Bis August 1991 stand das Original des Denkmals auf dem heutigen Lubjanka-Platz, der damals noch Dziershynski-Platz hiess. Damals hatte eine Gruppe von Funktionären und Militärs einen Putsch gegen Staatschef Gorbatschow gewagt; am 21. August 1991 wurden die Putschisten verhaftet, und danach gefragt, was denn das Ziel ihres Putsches gewesen sei, antworteten sie nahezu gleichlautend: „Das Erbe Stalins retten.“ Obwohl Moskau das Machtzentrum war, traf diese Aussage einen empfindlichen Nerv der Russen – und zwar nicht nur bei Opfern des Regimes, sondern oft auch einfach nur bei Menschen, die einen prägenden Einfluss der Epoche Stalins mit all ihren Symbolen auf die Gegenwart ablehnten. Am 22. August versammelten sie sich auf dem Dziershynski -Platz, und wenige Stunden später war das Denkmal abgeräumt.

Wilder Fanatiker

Nun steht es also in einer verkleinerten Ausgabe erneut in Moskau. Zwar etwas verborgen auf dem Gelände einer Behörde, aber als Identifikationsfigur für Stalinisten durchaus exponiert. Ein Teil der Öffentlichkeit beobachtet voller Sorge die Vorgänge, die in eine Restauration sowjetischer Zustände zielen könnten. Bei der Errichtung des Denkmals wurde peinlich auf ein bestimmtes Detail geachtet: Wie das Original einst vor dem Lubjanka-Gebäude, schaut Dziershynski nun auch wieder in nord-westliche Richtung – weil aus dieser Richtung die größte Bedrohung für Russland zu erwarten sei. Zumindest in historischer Perspektive ist das eher ungenau: Ein wesentlicher Anteil am Zusammenbruch der Sowjetunion war dem desolaten Zustand des Landes zuzuschreiben und keiner äußeren Bedrohung.

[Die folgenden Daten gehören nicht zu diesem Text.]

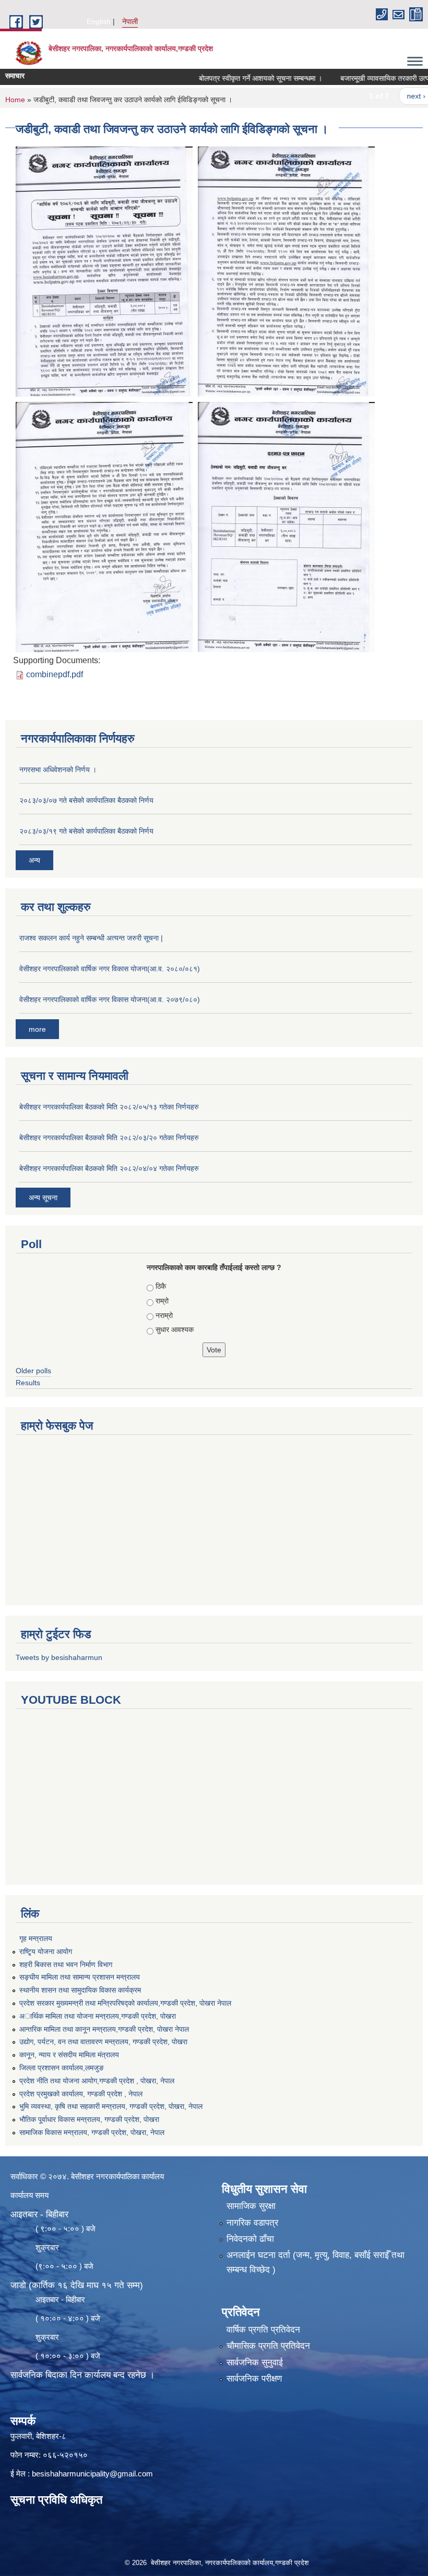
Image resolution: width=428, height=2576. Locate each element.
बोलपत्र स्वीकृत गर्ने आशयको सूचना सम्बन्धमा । (234, 78)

An diesem 11. September sprach der Behördenchef Nayschkin davon, dass “das Bild des Vorsitzenden der Allrussischen außerordentlichen Kommission“, womit er die Tscheka meint, „zu einem der Symbole seiner Zeit, zu einem Maßstab für kristallklare Ehrlichkeit, Selbstlosigkeit und Pflichttreue” geworden sei. Derart krass kann wohl nur aus alt-bolschewistischer Sicht die Geschichte verzerrt werden: Dziershinsky wurde von Zeitgenossen als wilder Fanatiker beschrieben – was auch aus zahlreichen Kreml-Dokumenten ersichtlich ist. Ausweislich des Protokolls einer Sitzung des Rates der Volkskommissare (vergleichbar mit einem Ministerrat) vom 20.Dezember 1917, auf der die verzweifelte Lage der Bolschewiki einen Monat nach dem Putsch erörtert wurde, meldete sich Dziershynski mit seinem ganz persönlichen Vorschlag, wie die Macht zu retten sei: „Revolutionen gehen immer mit Toten einher, das ist das Allergewöhnlichste! Und wir müssen jetzt alle Maßnahmen des Terrors anwenden, ihm all unsere Kraft geben! Glauben Sie nicht, dass ich nach Formen revolutionärer Gerechtigkeit suche, Gerechtigkeit passt nicht zu uns! Wir sollten keine langen Gespräche führen! Jetzt wird Brust an Brust gekämpft, nicht um das Leben, sondern um den Tod, – welche Seite wird gewinnen?! Und ich fordere eines – die Organisation revolutionärer Repressalien!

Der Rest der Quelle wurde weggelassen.